## ASSIGNED TASK
All lines below are to be transcribed exactly.

Stored records:
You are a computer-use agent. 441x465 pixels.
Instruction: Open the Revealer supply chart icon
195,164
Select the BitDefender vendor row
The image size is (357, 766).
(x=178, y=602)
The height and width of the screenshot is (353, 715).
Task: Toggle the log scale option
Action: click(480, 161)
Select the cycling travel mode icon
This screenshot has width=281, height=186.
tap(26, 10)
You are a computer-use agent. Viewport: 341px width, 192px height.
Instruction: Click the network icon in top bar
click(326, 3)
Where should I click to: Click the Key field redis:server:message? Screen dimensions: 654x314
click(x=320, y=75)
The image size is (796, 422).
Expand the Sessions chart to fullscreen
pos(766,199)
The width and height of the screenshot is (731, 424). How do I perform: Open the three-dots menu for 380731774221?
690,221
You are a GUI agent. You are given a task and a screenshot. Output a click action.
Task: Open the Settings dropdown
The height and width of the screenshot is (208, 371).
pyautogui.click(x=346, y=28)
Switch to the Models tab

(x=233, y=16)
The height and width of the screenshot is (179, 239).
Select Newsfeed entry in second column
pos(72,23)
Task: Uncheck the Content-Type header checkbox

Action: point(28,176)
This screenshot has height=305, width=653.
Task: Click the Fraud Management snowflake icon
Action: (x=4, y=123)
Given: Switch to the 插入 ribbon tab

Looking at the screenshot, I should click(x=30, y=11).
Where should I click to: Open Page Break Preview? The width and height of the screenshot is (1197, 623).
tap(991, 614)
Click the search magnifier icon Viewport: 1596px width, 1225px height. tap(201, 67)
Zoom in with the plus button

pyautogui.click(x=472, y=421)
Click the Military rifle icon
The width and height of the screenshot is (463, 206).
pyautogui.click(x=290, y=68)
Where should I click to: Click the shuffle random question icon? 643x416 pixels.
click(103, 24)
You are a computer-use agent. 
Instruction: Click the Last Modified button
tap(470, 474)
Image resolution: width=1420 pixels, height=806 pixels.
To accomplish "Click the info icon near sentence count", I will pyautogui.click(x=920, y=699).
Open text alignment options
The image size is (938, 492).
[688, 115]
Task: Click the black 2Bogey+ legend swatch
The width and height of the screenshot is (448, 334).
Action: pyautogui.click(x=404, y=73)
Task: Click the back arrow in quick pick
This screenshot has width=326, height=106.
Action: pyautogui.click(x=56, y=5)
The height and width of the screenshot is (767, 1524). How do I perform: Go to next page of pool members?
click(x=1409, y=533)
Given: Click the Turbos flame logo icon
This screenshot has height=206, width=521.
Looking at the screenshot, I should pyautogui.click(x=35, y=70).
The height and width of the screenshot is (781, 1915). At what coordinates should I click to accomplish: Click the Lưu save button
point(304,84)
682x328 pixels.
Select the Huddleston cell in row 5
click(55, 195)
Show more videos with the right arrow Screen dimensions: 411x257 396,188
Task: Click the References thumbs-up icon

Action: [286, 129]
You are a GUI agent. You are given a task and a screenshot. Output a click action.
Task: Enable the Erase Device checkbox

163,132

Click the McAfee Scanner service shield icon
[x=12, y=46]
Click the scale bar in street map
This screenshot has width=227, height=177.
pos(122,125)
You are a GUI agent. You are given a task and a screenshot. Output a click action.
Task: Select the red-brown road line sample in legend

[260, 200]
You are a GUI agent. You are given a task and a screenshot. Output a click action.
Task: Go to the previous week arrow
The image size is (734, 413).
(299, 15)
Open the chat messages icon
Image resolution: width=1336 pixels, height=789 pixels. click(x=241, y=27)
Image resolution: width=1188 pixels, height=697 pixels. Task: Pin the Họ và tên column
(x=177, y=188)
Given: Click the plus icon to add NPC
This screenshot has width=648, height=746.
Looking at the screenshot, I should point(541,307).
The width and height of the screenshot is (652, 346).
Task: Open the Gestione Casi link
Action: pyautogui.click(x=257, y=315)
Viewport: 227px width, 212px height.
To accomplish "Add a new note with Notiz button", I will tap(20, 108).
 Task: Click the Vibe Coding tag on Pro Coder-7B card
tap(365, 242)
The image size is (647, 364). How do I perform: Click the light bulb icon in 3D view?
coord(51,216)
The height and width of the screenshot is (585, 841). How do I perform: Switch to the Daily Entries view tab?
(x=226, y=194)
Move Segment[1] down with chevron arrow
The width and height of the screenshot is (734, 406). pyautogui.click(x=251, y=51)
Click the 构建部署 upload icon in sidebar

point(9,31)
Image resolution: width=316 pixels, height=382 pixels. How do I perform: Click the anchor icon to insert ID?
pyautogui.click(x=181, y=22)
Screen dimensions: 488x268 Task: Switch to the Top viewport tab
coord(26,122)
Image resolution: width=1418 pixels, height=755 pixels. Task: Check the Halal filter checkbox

## ANSWER AREA
You are a computer-use agent. 441x465 pixels.
Instruction: Open the Revealer supply chart icon
195,164
Select the BitDefender vendor row
The image size is (357, 766).
(x=178, y=602)
The height and width of the screenshot is (353, 715).
Task: Toggle the log scale option
Action: click(480, 161)
Select the cycling travel mode icon
This screenshot has width=281, height=186.
tap(26, 10)
You are a computer-use agent. Viewport: 341px width, 192px height.
Instruction: Click the network icon in top bar
click(326, 3)
Where should I click to: Click the Key field redis:server:message? Screen dimensions: 654x314
click(x=320, y=75)
The image size is (796, 422).
Expand the Sessions chart to fullscreen
pos(766,199)
The width and height of the screenshot is (731, 424). How do I perform: Open the three-dots menu for 380731774221?
690,221
You are a GUI agent. You are given a task and a screenshot. Output a click action.
Task: Open the Settings dropdown
The height and width of the screenshot is (208, 371).
pyautogui.click(x=346, y=28)
Switch to the Models tab

(x=233, y=16)
The height and width of the screenshot is (179, 239).
Select Newsfeed entry in second column
pos(72,23)
Task: Uncheck the Content-Type header checkbox

Action: point(28,176)
This screenshot has height=305, width=653.
Task: Click the Fraud Management snowflake icon
Action: (x=4, y=123)
Given: Switch to the 插入 ribbon tab

Looking at the screenshot, I should click(x=30, y=11).
Where should I click to: Open Page Break Preview? The width and height of the screenshot is (1197, 623).
tap(991, 614)
Click the search magnifier icon Viewport: 1596px width, 1225px height. tap(201, 67)
Zoom in with the plus button

pyautogui.click(x=472, y=421)
Click the Military rifle icon
The width and height of the screenshot is (463, 206).
pyautogui.click(x=290, y=68)
Where should I click to: Click the shuffle random question icon? 643x416 pixels.
click(103, 24)
You are a computer-use agent. 
Instruction: Click the Last Modified button
tap(470, 474)
Image resolution: width=1420 pixels, height=806 pixels.
To accomplish "Click the info icon near sentence count", I will pyautogui.click(x=920, y=699).
Open text alignment options
The image size is (938, 492).
[688, 115]
Task: Click the black 2Bogey+ legend swatch
The width and height of the screenshot is (448, 334).
Action: pyautogui.click(x=404, y=73)
Task: Click the back arrow in quick pick
This screenshot has width=326, height=106.
Action: pyautogui.click(x=56, y=5)
The height and width of the screenshot is (767, 1524). How do I perform: Go to next page of pool members?
click(x=1409, y=533)
Given: Click the Turbos flame logo icon
This screenshot has height=206, width=521.
Looking at the screenshot, I should pyautogui.click(x=35, y=70).
The height and width of the screenshot is (781, 1915). At what coordinates should I click to accomplish: Click the Lưu save button
point(304,84)
682x328 pixels.
Select the Huddleston cell in row 5
click(55, 195)
Show more videos with the right arrow Screen dimensions: 411x257 396,188
Task: Click the References thumbs-up icon

Action: [286, 129]
You are a GUI agent. You are given a task and a screenshot. Output a click action.
Task: Enable the Erase Device checkbox

163,132

Click the McAfee Scanner service shield icon
[x=12, y=46]
Click the scale bar in street map
This screenshot has width=227, height=177.
pos(122,125)
You are a GUI agent. You are given a task and a screenshot. Output a click action.
Task: Select the red-brown road line sample in legend

[260, 200]
You are a GUI agent. You are given a task and a screenshot. Output a click action.
Task: Go to the previous week arrow
The image size is (734, 413).
(299, 15)
Open the chat messages icon
Image resolution: width=1336 pixels, height=789 pixels. click(x=241, y=27)
Image resolution: width=1188 pixels, height=697 pixels. Task: Pin the Họ và tên column
(x=177, y=188)
Given: Click the plus icon to add NPC
This screenshot has width=648, height=746.
Looking at the screenshot, I should point(541,307).
The width and height of the screenshot is (652, 346).
Task: Open the Gestione Casi link
Action: pyautogui.click(x=257, y=315)
Viewport: 227px width, 212px height.
To accomplish "Add a new note with Notiz button", I will tap(20, 108).
 Task: Click the Vibe Coding tag on Pro Coder-7B card
tap(365, 242)
The image size is (647, 364). How do I perform: Click the light bulb icon in 3D view?
coord(51,216)
The height and width of the screenshot is (585, 841). How do I perform: Switch to the Daily Entries view tab?
(x=226, y=194)
Move Segment[1] down with chevron arrow
The width and height of the screenshot is (734, 406). pyautogui.click(x=251, y=51)
Click the 构建部署 upload icon in sidebar

point(9,31)
Image resolution: width=316 pixels, height=382 pixels. How do I perform: Click the anchor icon to insert ID?
pyautogui.click(x=181, y=22)
Screen dimensions: 488x268 Task: Switch to the Top viewport tab
coord(26,122)
Image resolution: width=1418 pixels, height=755 pixels. Task: Check the Halal filter checkbox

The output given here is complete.